> _Records for this exercise_:
^^^^

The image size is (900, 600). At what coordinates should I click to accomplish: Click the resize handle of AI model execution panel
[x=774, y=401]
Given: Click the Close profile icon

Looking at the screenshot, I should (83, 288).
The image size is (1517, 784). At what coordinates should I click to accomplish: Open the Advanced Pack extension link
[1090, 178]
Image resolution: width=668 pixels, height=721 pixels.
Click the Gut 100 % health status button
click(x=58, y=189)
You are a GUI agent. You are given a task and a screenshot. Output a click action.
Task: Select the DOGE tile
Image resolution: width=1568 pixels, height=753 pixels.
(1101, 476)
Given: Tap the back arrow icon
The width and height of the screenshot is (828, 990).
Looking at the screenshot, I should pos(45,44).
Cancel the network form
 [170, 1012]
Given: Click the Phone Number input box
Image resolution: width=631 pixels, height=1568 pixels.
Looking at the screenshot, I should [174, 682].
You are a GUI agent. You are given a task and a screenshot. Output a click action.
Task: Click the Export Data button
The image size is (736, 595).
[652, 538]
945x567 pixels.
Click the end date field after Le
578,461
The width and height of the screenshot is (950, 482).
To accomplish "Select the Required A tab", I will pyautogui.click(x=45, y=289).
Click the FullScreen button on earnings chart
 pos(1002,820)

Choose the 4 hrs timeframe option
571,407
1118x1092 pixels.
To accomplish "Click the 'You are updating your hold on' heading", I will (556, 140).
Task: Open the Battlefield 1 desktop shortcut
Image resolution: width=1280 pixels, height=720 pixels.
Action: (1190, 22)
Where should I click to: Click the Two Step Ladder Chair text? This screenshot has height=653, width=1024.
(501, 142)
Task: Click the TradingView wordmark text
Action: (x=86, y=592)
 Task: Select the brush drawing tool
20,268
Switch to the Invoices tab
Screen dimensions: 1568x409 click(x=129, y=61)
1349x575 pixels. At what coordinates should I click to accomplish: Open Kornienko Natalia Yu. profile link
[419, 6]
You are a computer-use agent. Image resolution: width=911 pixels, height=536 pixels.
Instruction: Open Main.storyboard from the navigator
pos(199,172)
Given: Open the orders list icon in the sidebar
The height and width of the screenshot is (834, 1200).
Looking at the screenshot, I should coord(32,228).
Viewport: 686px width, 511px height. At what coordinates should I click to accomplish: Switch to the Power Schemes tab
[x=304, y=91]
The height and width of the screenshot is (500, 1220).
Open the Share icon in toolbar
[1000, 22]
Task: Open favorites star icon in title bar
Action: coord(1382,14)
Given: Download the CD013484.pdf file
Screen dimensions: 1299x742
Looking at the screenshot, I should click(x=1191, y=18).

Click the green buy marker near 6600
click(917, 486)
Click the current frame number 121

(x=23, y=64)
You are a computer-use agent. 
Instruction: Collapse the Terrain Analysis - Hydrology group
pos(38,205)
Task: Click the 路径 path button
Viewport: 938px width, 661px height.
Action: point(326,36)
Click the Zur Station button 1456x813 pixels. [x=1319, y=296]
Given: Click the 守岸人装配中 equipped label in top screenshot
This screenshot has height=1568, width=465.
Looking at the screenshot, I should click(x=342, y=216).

^^^^

> _Your objective_:
What is the number of lines in the entries above that hold the string "agent"? Please state that number alone.

> _The completed task_:
4